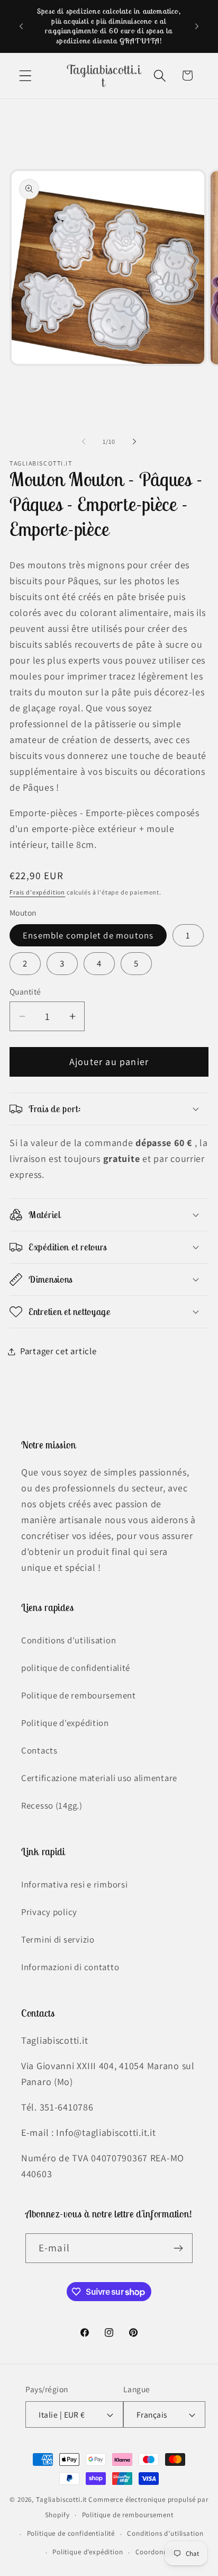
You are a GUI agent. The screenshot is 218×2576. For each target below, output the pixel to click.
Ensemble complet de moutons (88, 935)
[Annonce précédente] (21, 26)
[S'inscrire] (178, 2248)
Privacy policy (49, 1912)
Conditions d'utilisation (68, 1640)
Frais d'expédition (37, 892)
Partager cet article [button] (58, 1351)
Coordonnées (156, 2551)
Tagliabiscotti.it (61, 2499)
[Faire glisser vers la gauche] (83, 441)
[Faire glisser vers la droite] (134, 441)
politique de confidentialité (75, 1668)
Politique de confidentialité (71, 2533)
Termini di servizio (58, 1939)
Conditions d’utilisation (165, 2533)
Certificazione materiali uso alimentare (99, 1778)
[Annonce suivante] (196, 26)
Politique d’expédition (87, 2551)
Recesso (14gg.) (52, 1805)
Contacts (39, 1750)
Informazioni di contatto (70, 1967)
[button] (26, 75)
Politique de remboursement (78, 1695)
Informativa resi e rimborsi (74, 1884)
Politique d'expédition (65, 1723)
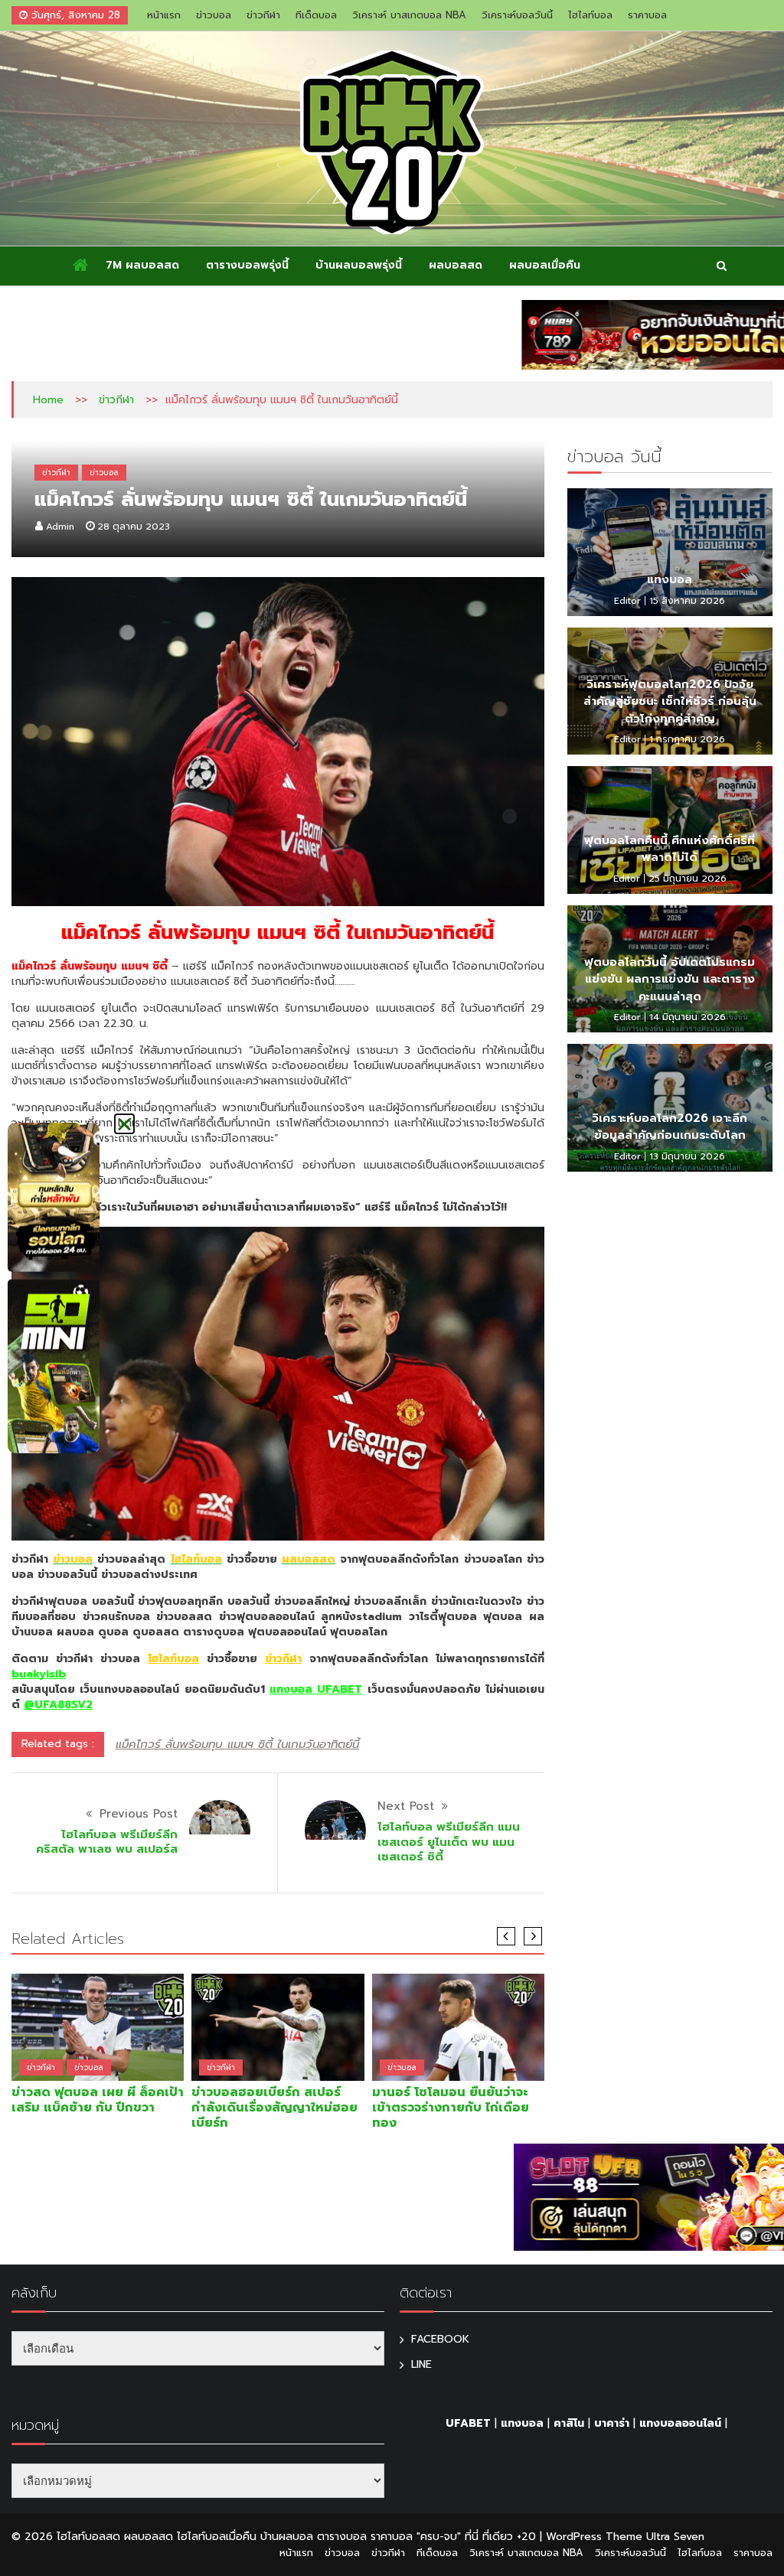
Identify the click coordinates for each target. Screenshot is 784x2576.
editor (627, 601)
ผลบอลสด (455, 265)
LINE (421, 2364)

———

Task goal
The lines to copy are those in the listing that contain the word "each".

Answer to this task
You are a GUI agent. The screenshot is 218×2576. For each target below, output the pixel to click.
Identify the click coordinates for each target. Screenshot is 784x2576.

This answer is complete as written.